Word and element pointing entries
···
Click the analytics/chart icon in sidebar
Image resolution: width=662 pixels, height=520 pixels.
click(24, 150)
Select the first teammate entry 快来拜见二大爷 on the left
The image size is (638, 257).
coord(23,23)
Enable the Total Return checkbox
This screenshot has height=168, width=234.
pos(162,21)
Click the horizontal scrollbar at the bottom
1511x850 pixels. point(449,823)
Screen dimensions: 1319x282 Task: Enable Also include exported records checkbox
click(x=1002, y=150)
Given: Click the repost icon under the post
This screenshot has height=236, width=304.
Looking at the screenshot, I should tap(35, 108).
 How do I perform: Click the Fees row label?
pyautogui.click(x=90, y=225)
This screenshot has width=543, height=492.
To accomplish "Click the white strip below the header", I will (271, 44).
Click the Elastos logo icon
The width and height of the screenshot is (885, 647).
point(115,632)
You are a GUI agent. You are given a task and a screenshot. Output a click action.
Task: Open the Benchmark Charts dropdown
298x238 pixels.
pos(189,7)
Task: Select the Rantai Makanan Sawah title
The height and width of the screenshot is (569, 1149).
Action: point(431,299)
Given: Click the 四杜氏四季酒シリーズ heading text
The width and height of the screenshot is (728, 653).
···
Description of the task
Repeat word for word the lines running from the line with "Task: Select the Rantai Makanan Sawah title" through the end of the records.

Full response
Task: Select the Rantai Makanan Sawah title
The height and width of the screenshot is (569, 1149).
Action: point(431,299)
Given: Click the 四杜氏四季酒シリーズ heading text
The width and height of the screenshot is (728, 653).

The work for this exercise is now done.